Assigned task ->
Would you please copy every line below that includes the string "agent"?

Records shown ->
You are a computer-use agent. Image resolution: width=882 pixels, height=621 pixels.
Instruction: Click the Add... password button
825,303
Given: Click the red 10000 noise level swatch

...

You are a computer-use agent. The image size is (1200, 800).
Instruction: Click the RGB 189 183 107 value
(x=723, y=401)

Answer to this task ->
You are a computer-use agent. Image resolution: width=882 pixels, height=621 pixels.
You are a computer-use agent. The image size is (1200, 800).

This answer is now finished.